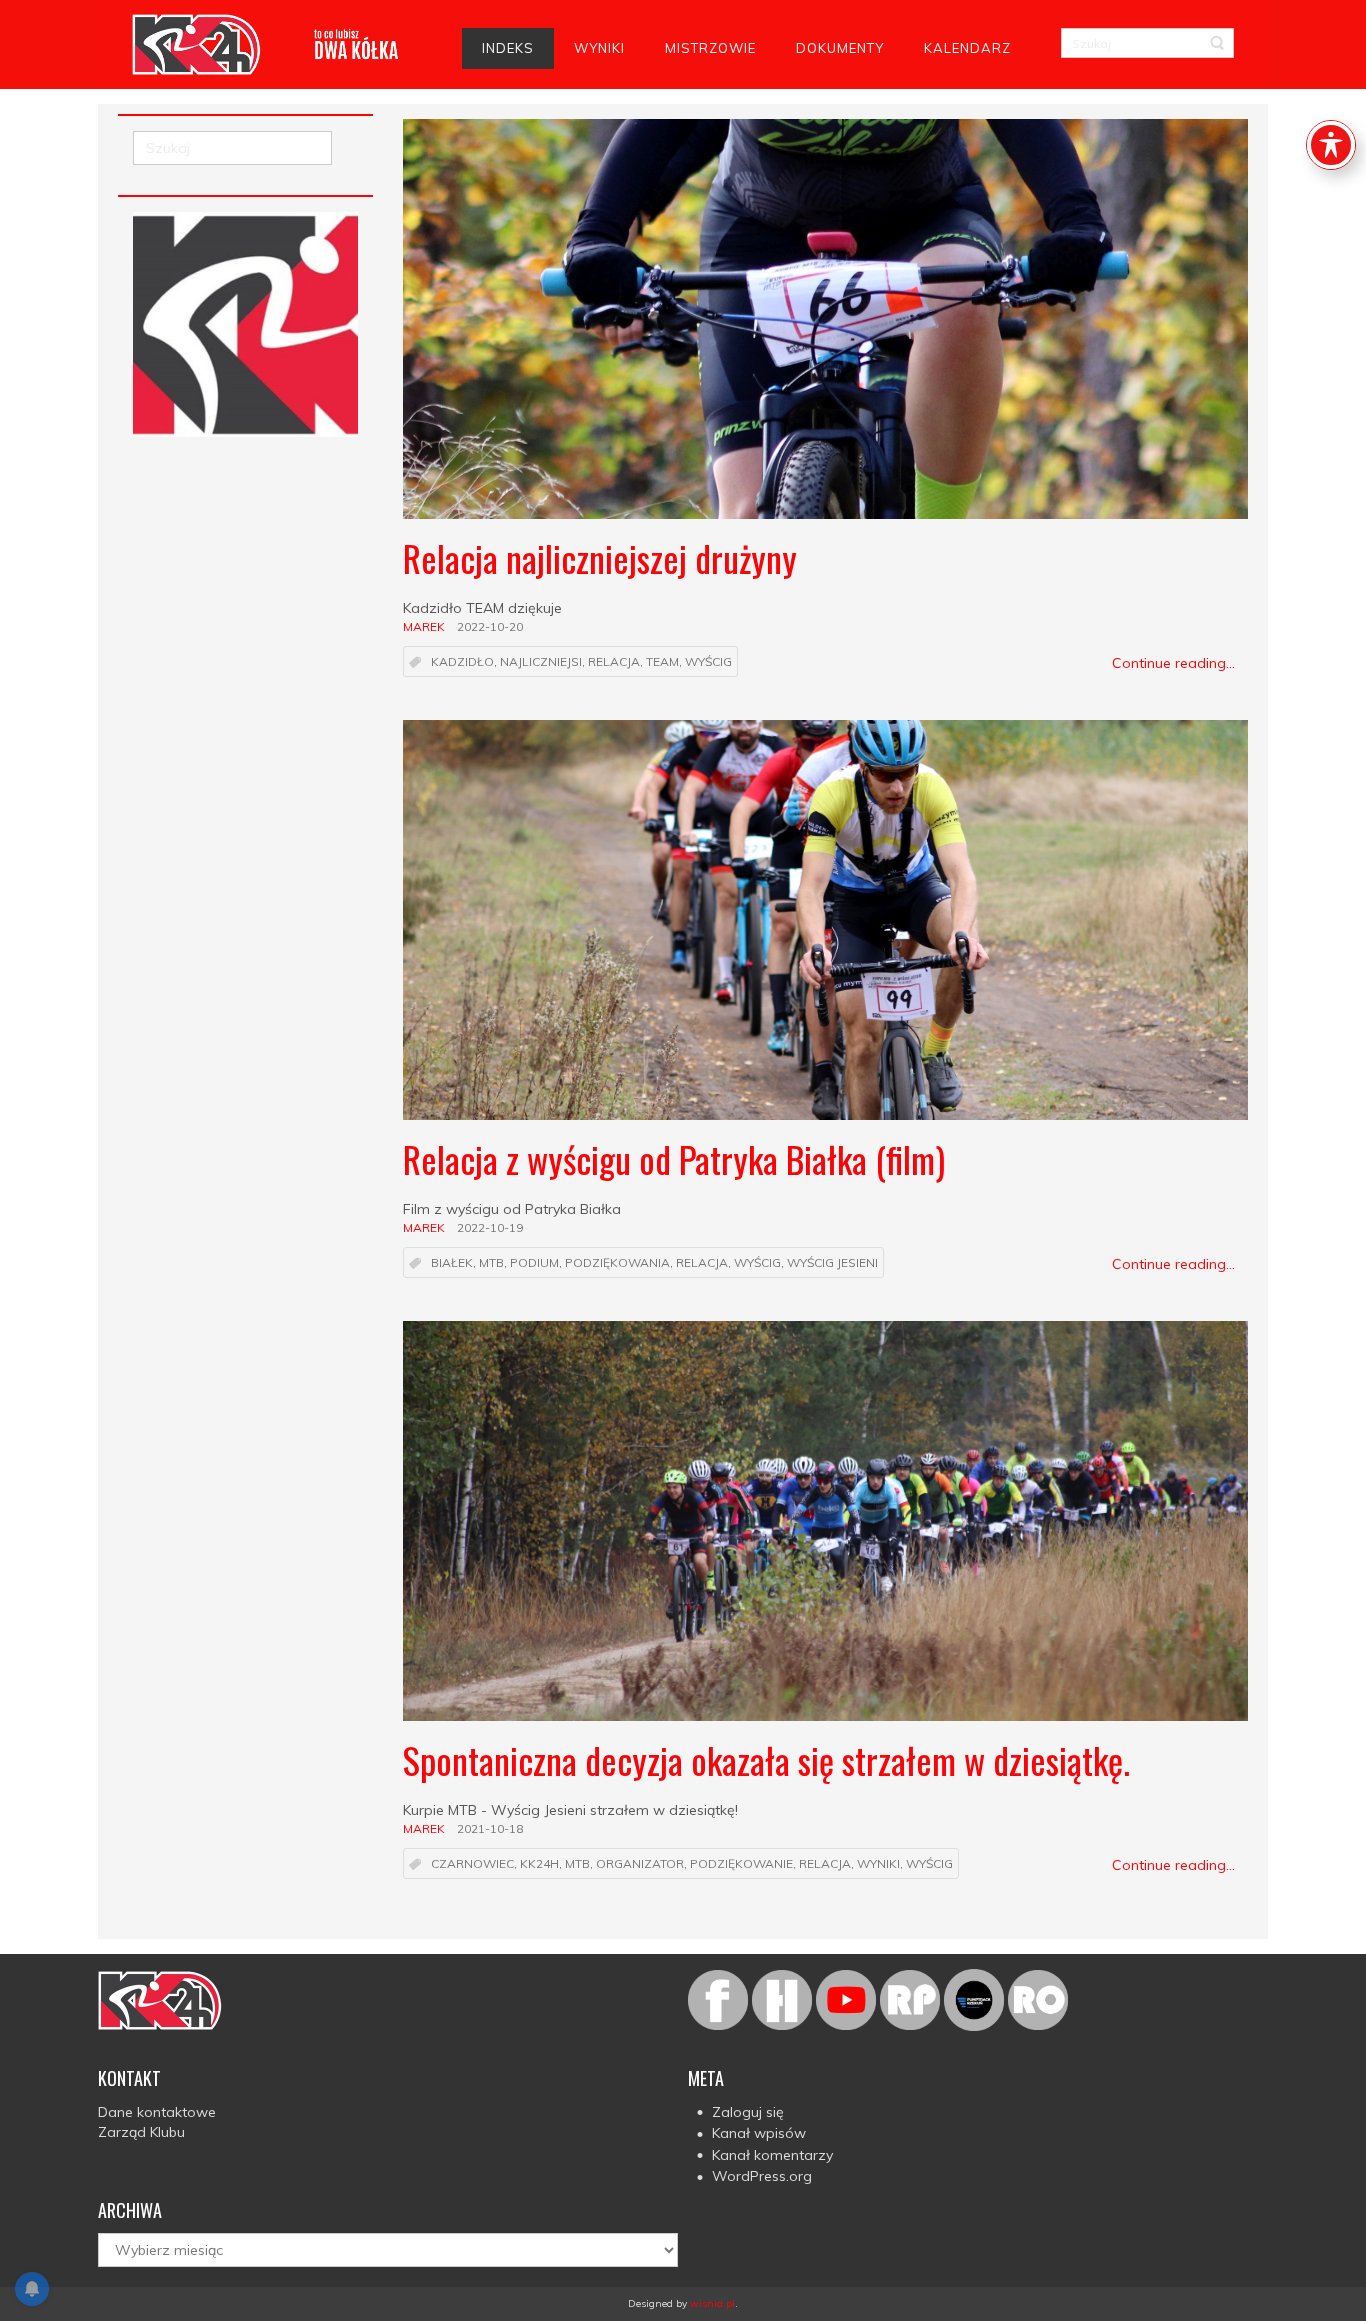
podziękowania (617, 1263)
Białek (452, 1263)
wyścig (708, 662)
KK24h (539, 1864)
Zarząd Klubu (141, 2132)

PROMPT: The full material above must be output verbatim, minus any pictures.

RESPONSE TO THIS TASK:
podziękowania (617, 1263)
Białek (452, 1263)
wyścig (708, 662)
KK24h (539, 1864)
Zarząd Klubu (141, 2132)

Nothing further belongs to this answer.